• [SOURCE PASSAGE]
+---+
November 19, 2009
Swine Flu Quarantines Don’t Work, Vaccine Safe
Radical measures, such as quarantines, are not likely to contain the H1N1 swine flu from infecting larger numbers of the world's population, experts said Thursday.
China first announced that its drastic measures had been successful in suppressing the virus, however it now admits that the outbreak is larger than official numbers reveal.
The nation has reported an official tally of almost 70,000 reported cases of the H1N1 influenza, with 53 deaths.
In the US, millions have been reported ill from the virus with almost 4,000 reported deaths.
"We have new cases occurring all the time," Dr. Michael O'Leary, WHO's top representative in China, told The Associated Press.
"There's always more deaths than we could possibly know about."
WHO first announced in June that the H1N1 flu was an unstoppable virus in June. It first issued guidelines for nations not to close their borders or impose quarantines.
"With initial efforts of containment, actually we not only reduced the impact of the first wave to China, but we also won time for us to prepare the vaccine," said China Health Minister Chen Zhu during a meeting of the Global Forum for Health Research in Havana.
In related news, the World Health Organization on Thursday responded to 30 deaths that occurred after a massive H1N1 vaccination, stating that it had yet to discover any direct link to the vaccines.
"China did not keep the virus out. They failed," said Dr. Michael Osterholm, director of the Center for Infectious Diseases Research and Policy at the University of Minnesota.
+---+
• [ENTRIES SUPPLIED]

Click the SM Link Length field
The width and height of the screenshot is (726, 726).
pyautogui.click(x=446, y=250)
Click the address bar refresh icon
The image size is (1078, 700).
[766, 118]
+---+
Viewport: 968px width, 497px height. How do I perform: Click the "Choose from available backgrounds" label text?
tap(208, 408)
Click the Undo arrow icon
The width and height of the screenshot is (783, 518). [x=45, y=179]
+---+
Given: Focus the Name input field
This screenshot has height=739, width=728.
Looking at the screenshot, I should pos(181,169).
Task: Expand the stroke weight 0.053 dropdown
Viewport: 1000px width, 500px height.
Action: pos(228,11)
+---+
Write the next part of the article on swine flu quarantines and vaccine safety, picking up right after its final sentence.

• [WRITTEN ANSWER]
"Although some investigations are still ongoing, results of completed investigations reported to WHO have ruled out that the pandemic vaccine is a cause of death," said Marie-Paule Kieny, the WHO's director for vaccine research.
The UN agency said the vaccine is safe and it voiced certain concerns over reports that pregnant women and other high-risk groups were steering clear of being vaccinated.
"It is worrying indeed that certain groups don't seem to be coming readily to be vaccinated. But we hope that the data ... on the safety of these vaccines will dissipate the worries that a population might have and will help convince them that the vaccine is safe and vaccination will protect them against this disease which can be severe," Kieny said.
Some side effects have been reported from the vaccines, such as swelling and redness or pain at the injection site, fever or headache, but most symptoms disappear after 48 hours.
"The reports so far confirmed that the pandemic vaccine is as safe as the seasonal flu vaccine," said Kieny.